Daylily Moses' Fire caught my eye showing some blazing red color in the late afternoon sun. This is one of those daylilies that is a little hard to place in the garden. I have it with purple coneflowers now and I can certainly testify that those two do not make a good combination:) Next year I'll move it into an area of yellows and golds to see if that is more pleasing to the eye.
About one third of my double daylily blooms, including Moses' Fire, are opening as single blooms this year. I've read other daylily growers are having the same problem but no one seems to know exactly why.
Found a garden center with three varieties of blue sage. Thought I'd try them all and see which I like the best.
Blue Frost and Black and Blue are being used as fillers in containers. They don't require a lot of space and they drape gracefully over the container rims. Last year Victoria Blue was planted directly into the garden and seemed to fade into the background. Not enough presence to stand out among the other garden plants.
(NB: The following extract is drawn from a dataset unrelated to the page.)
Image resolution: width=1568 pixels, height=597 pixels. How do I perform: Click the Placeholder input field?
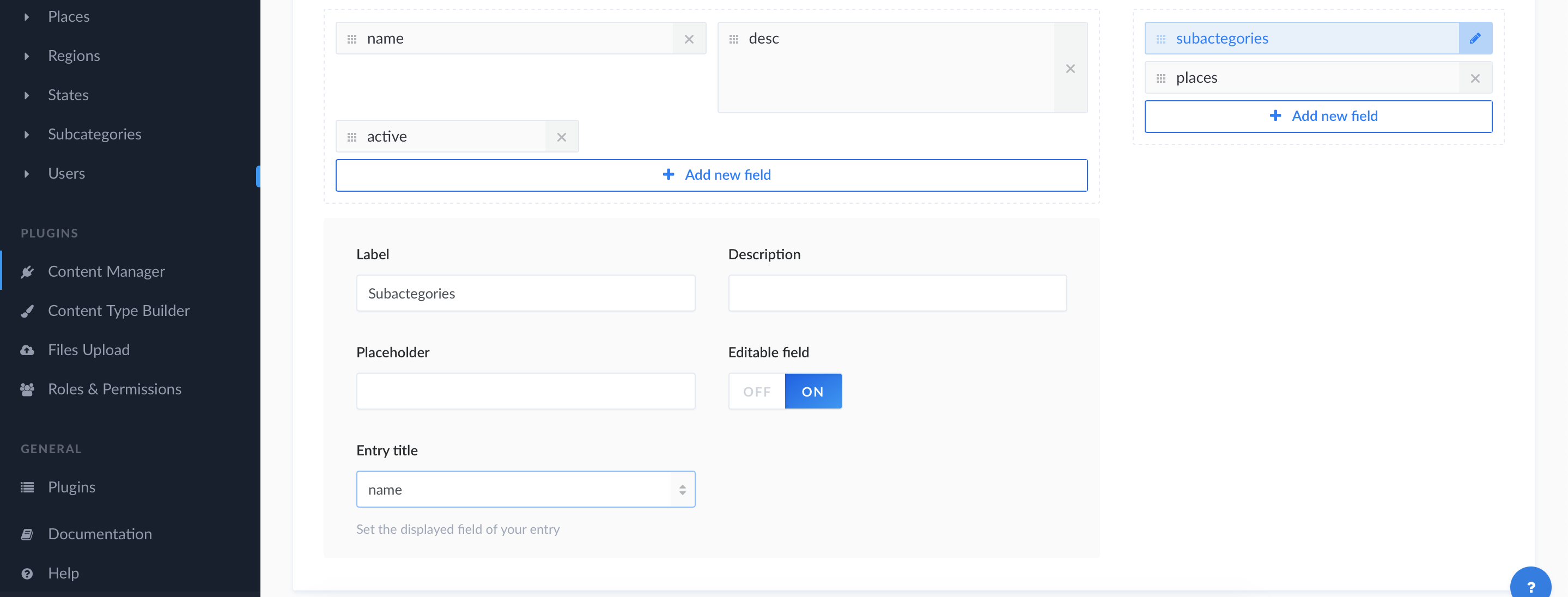[x=525, y=391]
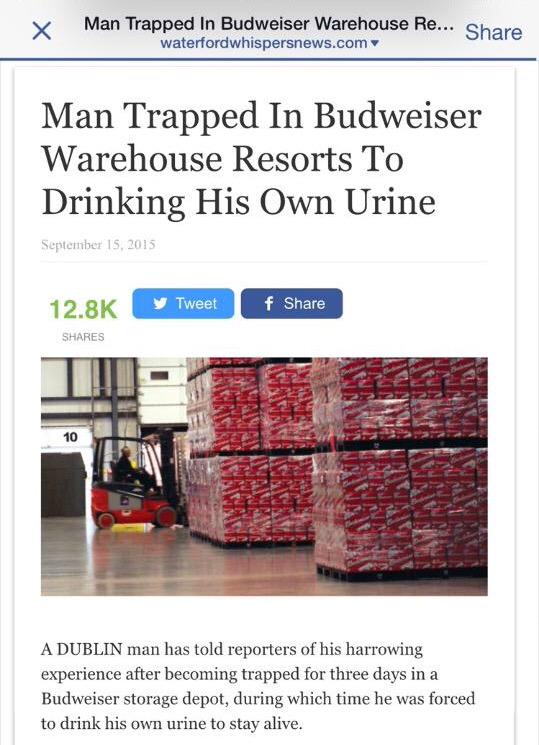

So far I have seen very few bees or butterflies on any of these sages or pentas which makes me wonder... Do the growers treat their plants with systemic insecticides? They don't want chewing insects making holes in the leaves of the plants they plan to sell. They also probably don't want bees hanging around the garden centers and frightening the customers. Has anyone else noticed pollinators avoiding annuals grown and sold at large garden centers?
This is an unusually good year for coneflowers. In the past a few of them have been plagued with some type of wilting disease but this year they are healthy and thriving. Coneflowers, phlox and agastache are the three main butterfly attractors in my garden so I wouldn't be without any of them.
These tomatoes have been just sitting like this for weeks. I always get so impatient for homegrown tomatoes this time of year. Every morning I carefully study them for signs of blushing. I'm buying some at the local farmer's market tonight. Can't stand this waiting any longer.
Could it be true a watched pot never boils and a watched tomato never ripens:)
Have a wonderful weekend everyone and try to stay cool.
A good friend gets up with you at 6am and follows you out to the garden just to keep you company.
Everything looks better with moonbeams.
One of my favorite garden plants is Moonbeam coreopsis. I like its short height and long blooming period to cover bare spots and hide the ugly ankles of taller plants. It blooms over such a long period that it can be counted on to keep the garden interesting while other plants come into and go out of bloom.
Don't know what's up with this aster. Last year it bloomed in September.
Thank goodness for telephoto lenses! Who would want to get down eye to eye with this fellow to get a good closeup.
Yesterday one of his tiny relatives jumped under my foot as I steped down onto the walkway and I almost lost my balance trying to avoid stepping on him. I won't claim to like toads but I'm trying hard to tolerate them because they're good little organic bug catchers.
This monarch butterfly's wings are showing her age. Hopefully she left some eggs on my butterfly weed.